Chanticleer in flight.

We have a vibrant choral music scene here in Boston. Very vibrant. I've heard wonderful performances from the Tanglewood Festival Chorus, Boston Baroque, and the Handel and Haydn Society in just the past few weeks alone.

But we don't have anything like Chanticleer. No, my friends, we don't.

I confess I was kind of speechless after "In Time Of . . .," their Celebrity Series performance last Sunday at Jordan Hall. Actually, scratch that - you know me - I couldn't stop talking.

Because I had never encountered a vocal group with this level of technique - that is, the very highest level of technique - with an adventurous sense of programming to match it. In musical (and intellectual) terms, Chanticleer reminded me a bit of Jane Ring Frank's late, lamented Boston Secession; they have the same smarts, and the same sense of fun. But even Frank's group, wonderful as it was, couldn't quite match the Chanticleer sound, which, if you care at all about choral singing - or just about the human voice and what it can do - you simply must hear before you die.

For the 12 men of Chanticleer probably come closer to encapsulating the full range of that collective voice than any group I know of. Its membership includes an almost hilariously deep bass, as well as a veritable posse of countertenor altos and sopranos, and just about every timbre and range in between. The quality of the voices is superb, but what's most striking is that under the music direction of Matthew Oltman, the ensemble's clarity and sense of interlocking pitch are utterly sure, and remarkable (if you're one of those few with perfect pitch, or one of the many more who claim it, these are your boys).

But wait, there's more: Chanticleer is also fascinated by the spatial aspect of choral singing; they're constantly breaking up into separate units, and fanning across the stage only to re-coalesce in some new configuration, which creates mysterious dynamics in their sound. A holy grail of choral singing is the creation of a kind of surround-sound, a sonority that simply seems to exist, hanging (or even moving) in space independently of its singers. This is one of those effects that require live presence; you can't ape it with microphones and speakers (or perhaps you can, but of course it wouldn't be the same - it wouldn't mean the same). And I actually lost count of how many times Chanticleer pulled off this deeply-moving miracle.

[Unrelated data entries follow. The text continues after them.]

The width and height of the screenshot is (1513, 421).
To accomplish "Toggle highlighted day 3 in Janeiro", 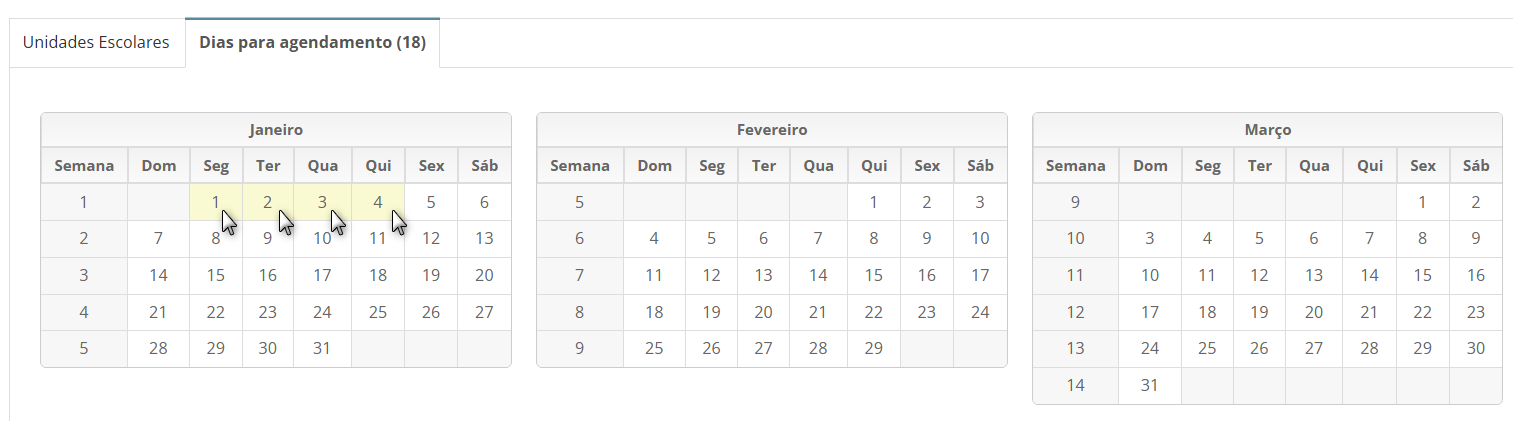I will pyautogui.click(x=322, y=202).
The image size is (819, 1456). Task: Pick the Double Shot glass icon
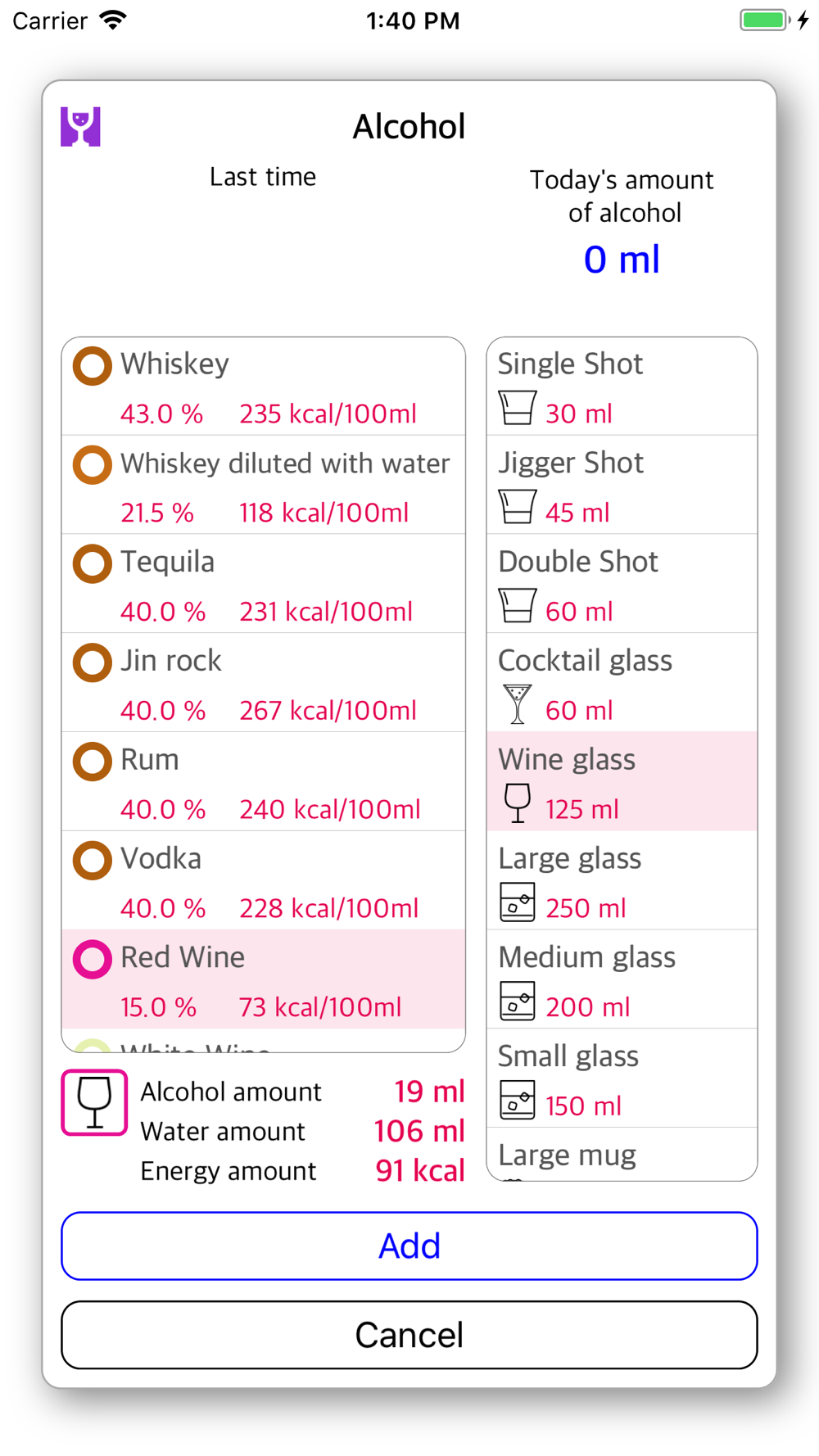coord(518,606)
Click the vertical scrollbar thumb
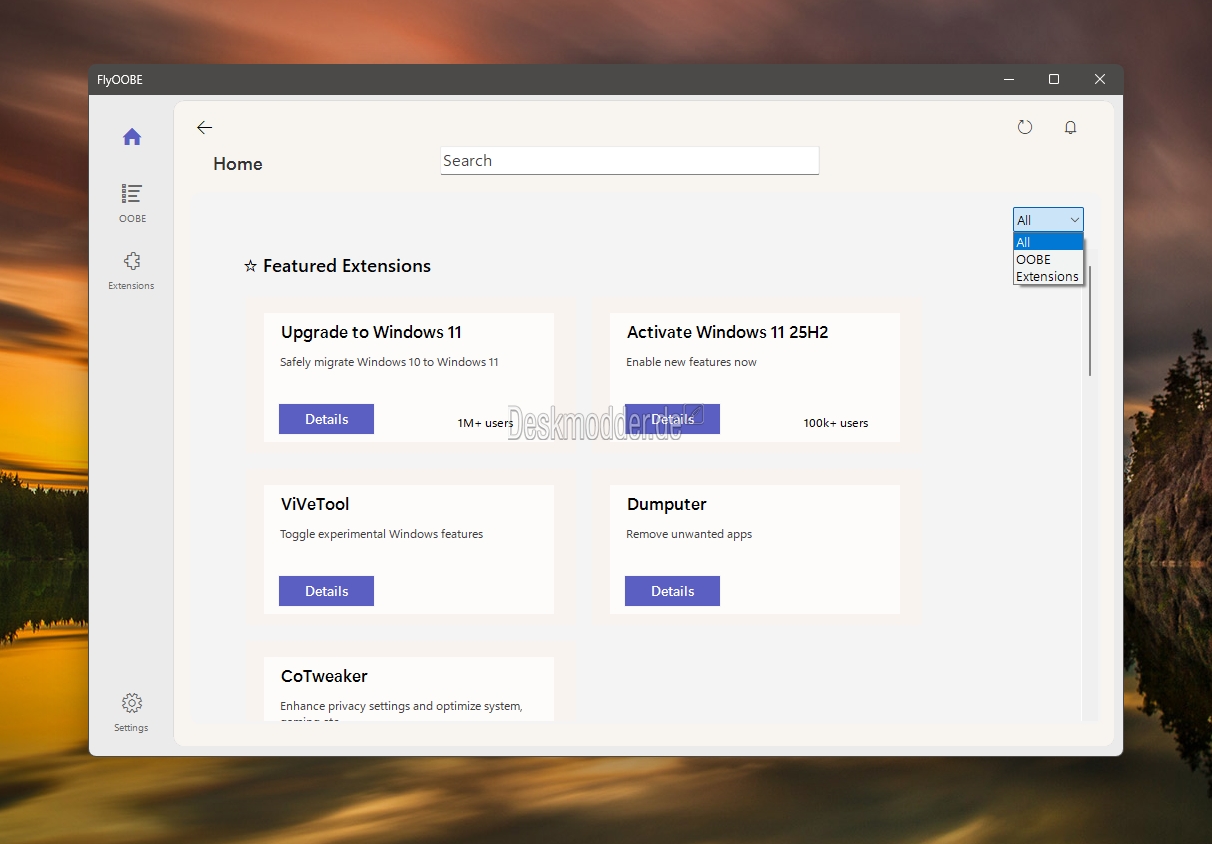This screenshot has height=844, width=1212. tap(1090, 320)
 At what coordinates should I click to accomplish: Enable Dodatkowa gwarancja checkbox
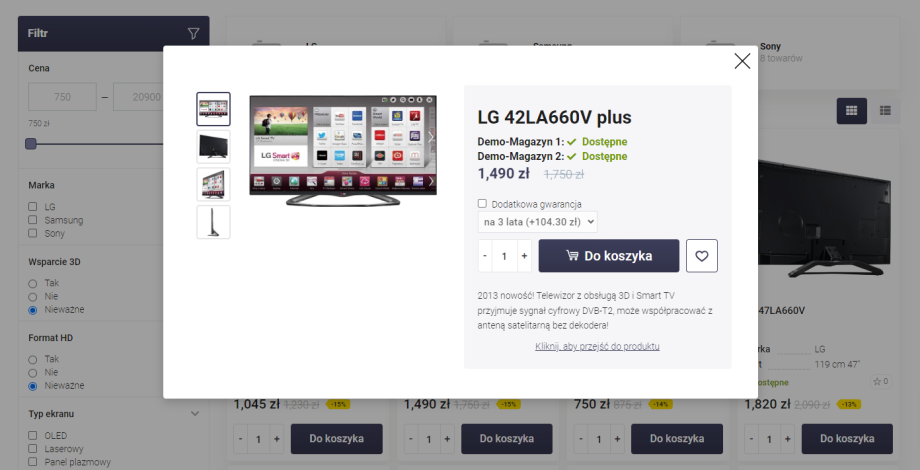(x=482, y=204)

And then, as I mentioned before, there's their programming, which, to put it bluntly, was kind of mind-boggling in the consistency of its quality. The group was originally formed to sing neglected Renaissance and medieval choral music, for which they popularized a pure-tone approach which has become the de facto standard for period performance. They're a bit less rigorous about that method these days - a slight vibrato crept into even some of the Renaissance pieces - but perhaps that's partly because their repertoire has expanded from Gregorian chant all the way to the current noodlings of millennial DJ Mason Bates. I was actually slightly disappointed in the work from Bates, but Chanticleer's choices from the modern and postmodern periods were almost uniformly stunning. Chen Yi's exquisite Spring Dreams, Steven Sametz's in time of (a hypnotic rendering of the ee cummings text posted below), and Carmen Cavallaro's ravishing El Grito were all simply wonderful, in startlingly various modes. In one amazing sequence, the group pulled together selections from three centuries - the seventh (Gregorian chant), sixteenth (Palestrina) and twentieth (Jean Yves Daniel-Lesur) - to create a kind of biography of sacred feeling through a thousand years of musical thought. And then there was the stark emotional contrast between the rollicking Agincourt Carol (a happy hymn to war) and Dufay's Lamentatio sanctae matris ecclesiae Constantinopolitanae (a piercing lament for its forgotten victims).

Add to that rich renditions of works from Gibbons and Calvisius, and an encore of favorites like “Shenandoah," Gershwin's “Summertime" (with an unbelievable performance from countertenor Cortez Mitchell), the spirituals “Sit Down Servant,” and “Plenty Good Room,” and the gospel number "Straight Street" (featuring some delicious low notes from bass Eric Alatorre), and you have a concert that I think very few in attendance will ever forget. Certainly I never will.